Review Submission by Amanda Bishop, MLIS
Creator: Bong Joon-ho (director), Bong Joon-ho and Kelly Masterson (screenplay); based on the graphic novel Le Transperceneige by Jacques Lob, Benjamin Legrand, and Jean-Marc Rochette
Tags: ice age, ice, snow, global warming, Earth, leader, leadership, rights, trains, engineering, class, passengers, cargo, machine, engine, Movie, adults, rated R
Media Type: Film
Audience: Adults (18+) (film is Rated R)
Summary: Some seventeen-or-so years in the future, the remainder of human life on Earth lives on a single train, which is in constant motion across the planet. A global warming initiative taken on by world powers in 2014, of which the viewer learns in radio broadcast flashbacks at the beginning of the film, created a second Ice Age whose effects were so rapid that nearly everyone died. The Snowpiercer is the engine which sustains life for the wretched few that have managed to survive. This train hearkens back to a bygone time in which the (steam) engine was the pinnacle of modernity, although the Snowpiercer and its “eternal engine” is clearly vastly different in terms of its operation. As the vessel moves throughout this tale, the viewer sees it blast through ice formations in a snow-covered world, and learn increasingly more about this mysterious yet powerful conveyance right up until the end of the film.
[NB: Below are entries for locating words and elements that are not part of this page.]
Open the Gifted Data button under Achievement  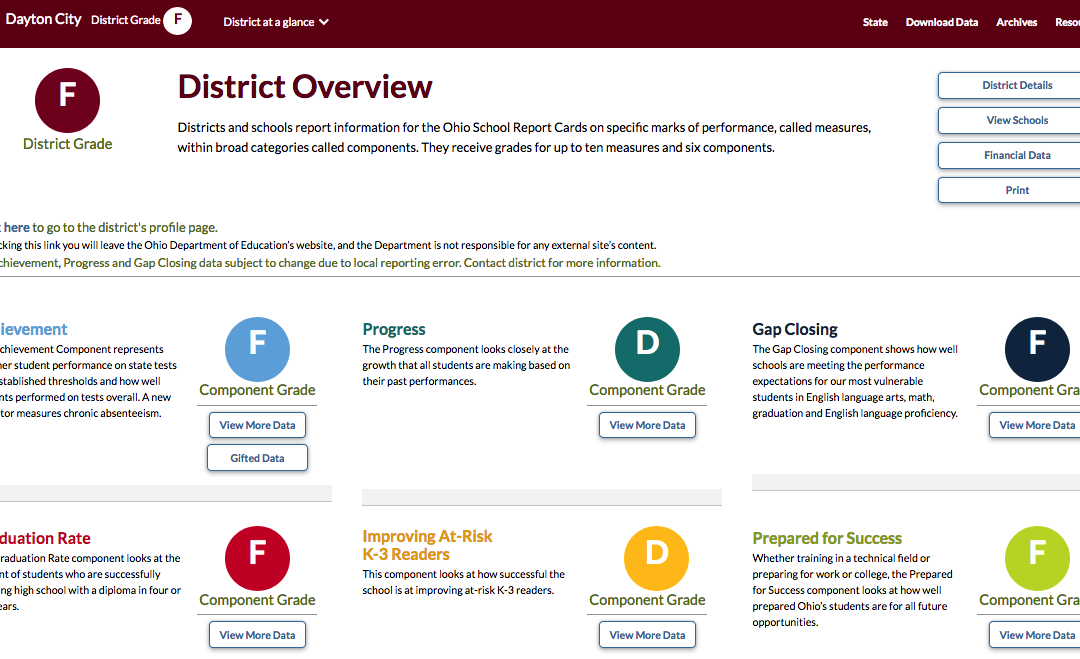pos(257,458)
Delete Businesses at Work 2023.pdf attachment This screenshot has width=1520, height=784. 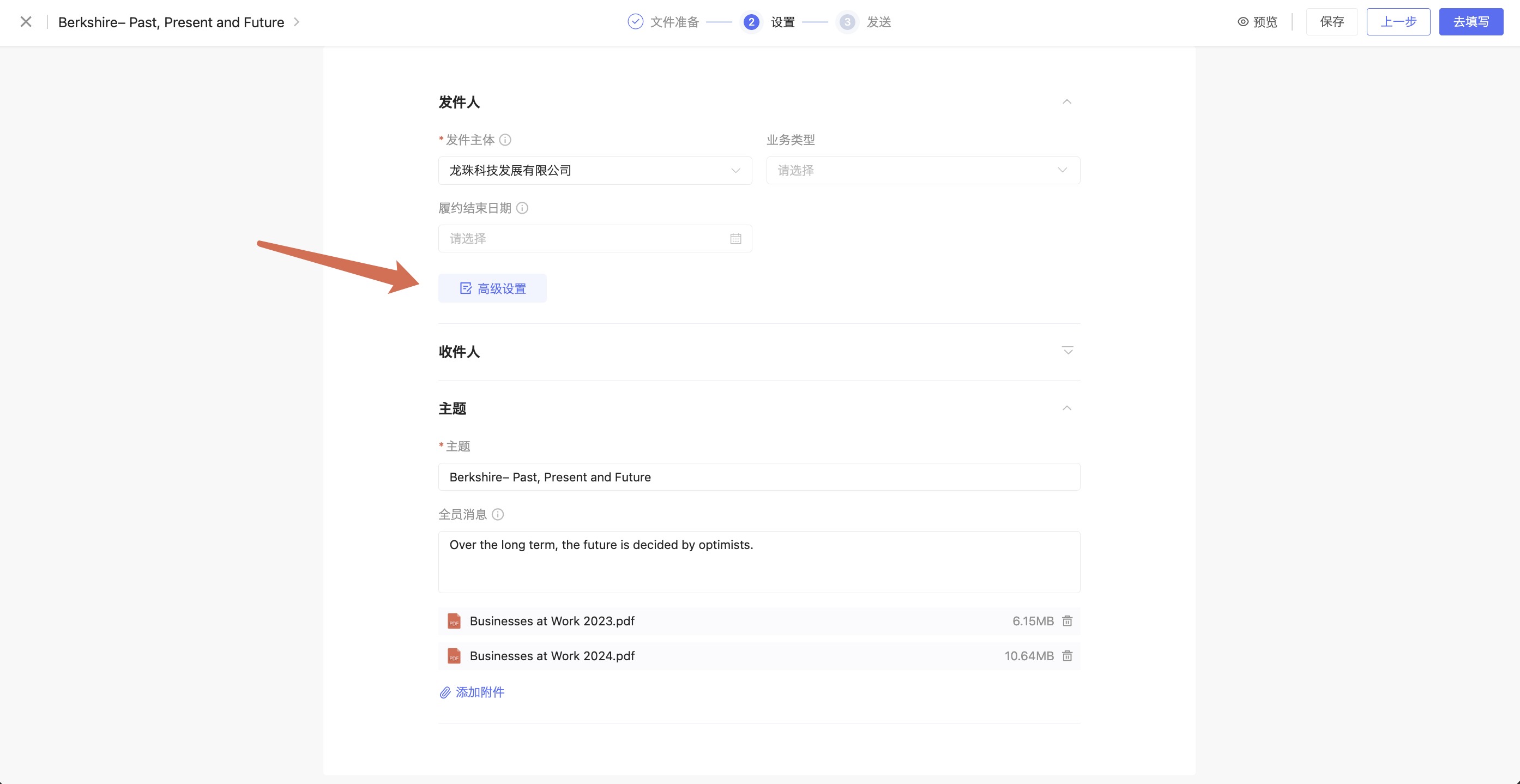point(1067,620)
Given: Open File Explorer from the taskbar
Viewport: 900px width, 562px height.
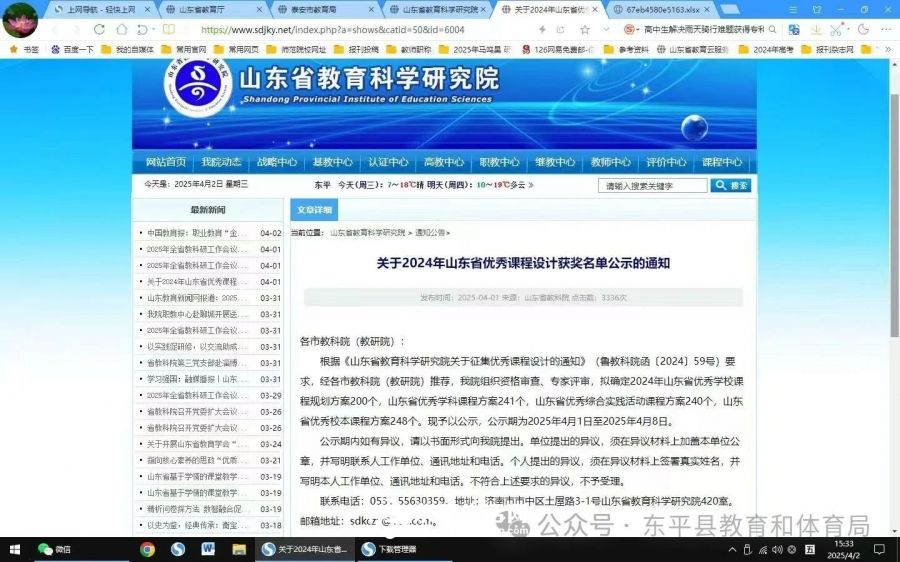Looking at the screenshot, I should coord(239,549).
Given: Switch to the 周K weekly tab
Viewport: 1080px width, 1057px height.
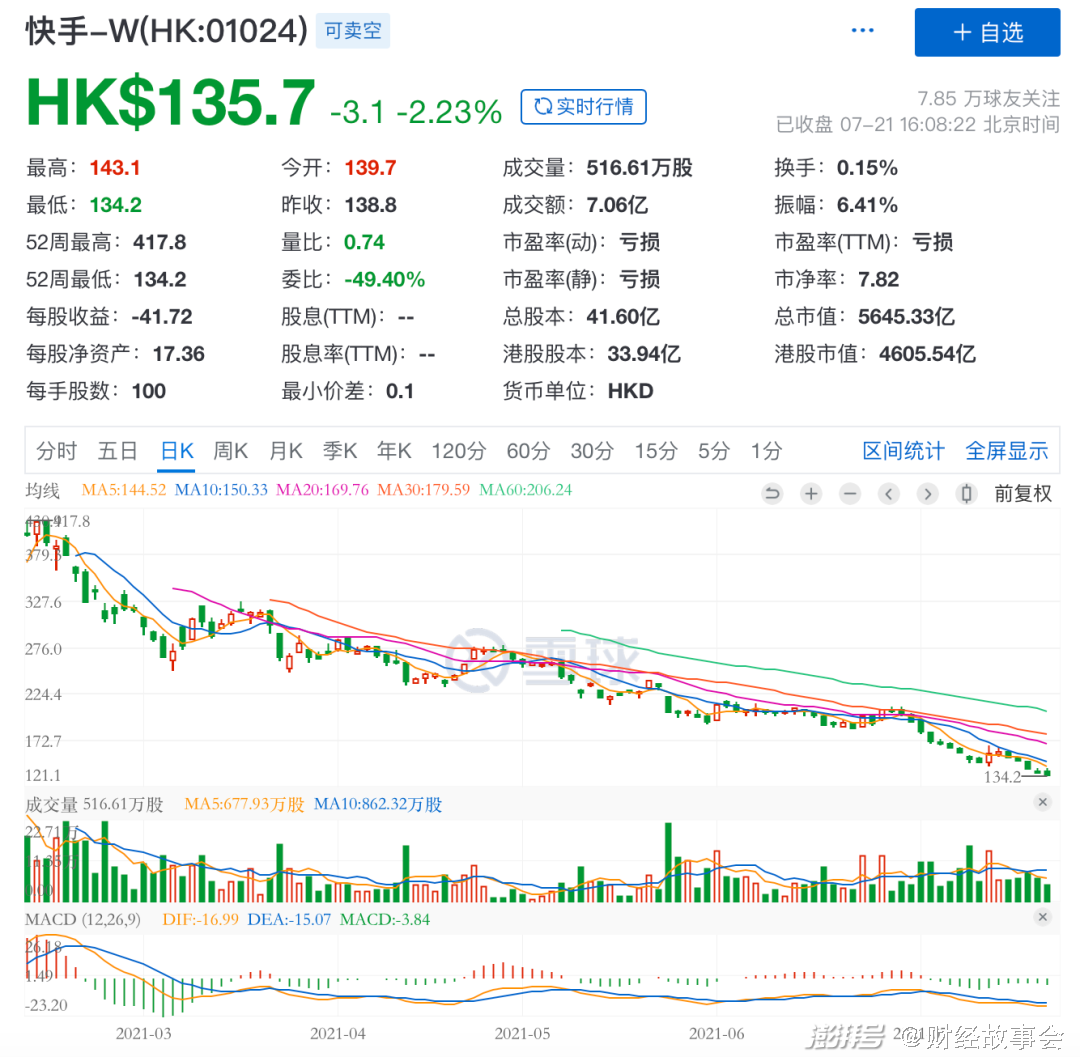Looking at the screenshot, I should [230, 451].
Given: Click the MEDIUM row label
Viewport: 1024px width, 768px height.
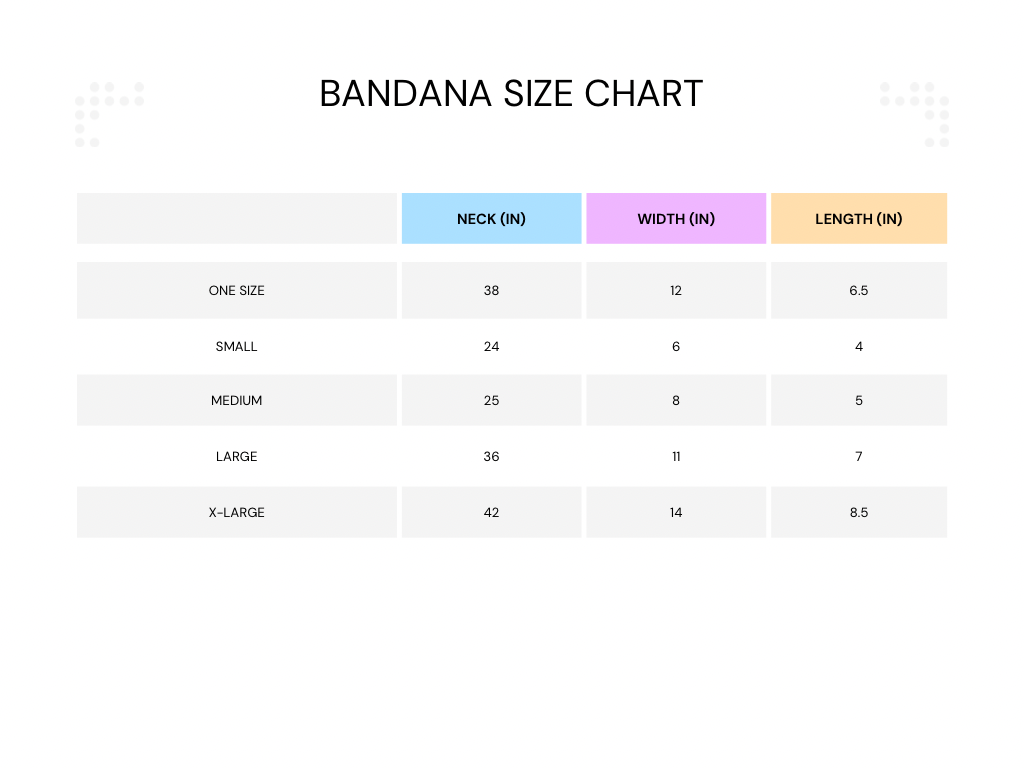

While the engine itself may be the namesake and setting for the film, the story centers around the efforts of passengers of the “tail” of the train to better their conditions, led by Curtis (Chris Evans). The tail and its residents are unspeakably filthy, abused regularly, and the residents of these crowded and labyrinthine quarters get by on slippery-looking “protein” bars as their only source of food. Guarded ferociously by men in full military gear, occasional visits (and speeches) by Mason (Tilda Swinton), the conductor’s right-hand woman make it clear that the conditions for passenger cars more towards the front of the train are idyllic in comparison. Determined to fight against the injustices that are perpetrated upon the tail passengers, Curtis leads a blood-saturated charge to the front (just another in a long history of revolts) with the help of a drug-addled man named Namgoong Minsu and his daughter Yona. Interspersed with scenes of violent clashes (so fierce that this reviewer had to look away) are glimpses of how the other half lives – in luxurious comfort and good health. This constructed dichotomy between the haves and have-nots is not new, and divisions of humans predicated on class or socioeconomic standing in such a way also alludes to a more historic origin than the futuristic setting of Snowpiercer.
Bottom Line: Including this film in a list of steampunk resources may seem like kind of a stretch, as the engine isn’t steam-powered, but the class struggles and train setting decontextualizes the tale from its temporal situation.